Segment Start: Records shown
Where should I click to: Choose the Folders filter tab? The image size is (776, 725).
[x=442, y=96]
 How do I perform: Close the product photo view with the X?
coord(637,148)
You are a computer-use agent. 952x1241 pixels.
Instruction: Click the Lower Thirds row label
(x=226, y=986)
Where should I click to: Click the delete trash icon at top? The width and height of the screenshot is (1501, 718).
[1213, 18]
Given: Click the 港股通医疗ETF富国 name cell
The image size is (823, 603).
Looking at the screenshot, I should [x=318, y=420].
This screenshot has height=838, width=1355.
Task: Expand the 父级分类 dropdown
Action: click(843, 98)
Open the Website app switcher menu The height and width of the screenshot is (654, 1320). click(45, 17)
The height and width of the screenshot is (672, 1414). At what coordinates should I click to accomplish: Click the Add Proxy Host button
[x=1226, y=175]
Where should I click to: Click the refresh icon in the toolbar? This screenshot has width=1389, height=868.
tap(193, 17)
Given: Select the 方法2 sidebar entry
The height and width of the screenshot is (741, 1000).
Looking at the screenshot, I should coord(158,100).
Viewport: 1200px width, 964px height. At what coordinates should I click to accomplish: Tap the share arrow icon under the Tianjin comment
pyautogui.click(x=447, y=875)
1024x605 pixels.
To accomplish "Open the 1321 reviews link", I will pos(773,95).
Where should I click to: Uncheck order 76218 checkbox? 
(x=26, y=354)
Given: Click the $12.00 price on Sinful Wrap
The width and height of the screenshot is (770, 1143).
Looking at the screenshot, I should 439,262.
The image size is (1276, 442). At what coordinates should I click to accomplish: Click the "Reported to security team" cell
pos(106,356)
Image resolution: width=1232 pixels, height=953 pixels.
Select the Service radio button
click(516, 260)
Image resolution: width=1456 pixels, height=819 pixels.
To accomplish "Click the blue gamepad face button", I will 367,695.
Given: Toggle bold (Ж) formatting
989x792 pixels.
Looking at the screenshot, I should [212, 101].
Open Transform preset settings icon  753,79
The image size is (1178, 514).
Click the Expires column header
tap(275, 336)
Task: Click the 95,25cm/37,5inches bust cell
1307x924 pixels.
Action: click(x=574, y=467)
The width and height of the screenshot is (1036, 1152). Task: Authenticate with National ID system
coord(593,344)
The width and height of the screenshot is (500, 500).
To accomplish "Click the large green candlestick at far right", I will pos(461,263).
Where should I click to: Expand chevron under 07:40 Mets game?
Segment End: Records shown
◆ **What the task asks**:
Scan the material for the string "resolution". Copy each line where it appears.

◆ **Written reply**:
Image resolution: width=1232 pixels, height=953 pixels.
Image resolution: width=1456 pixels, height=819 pixels.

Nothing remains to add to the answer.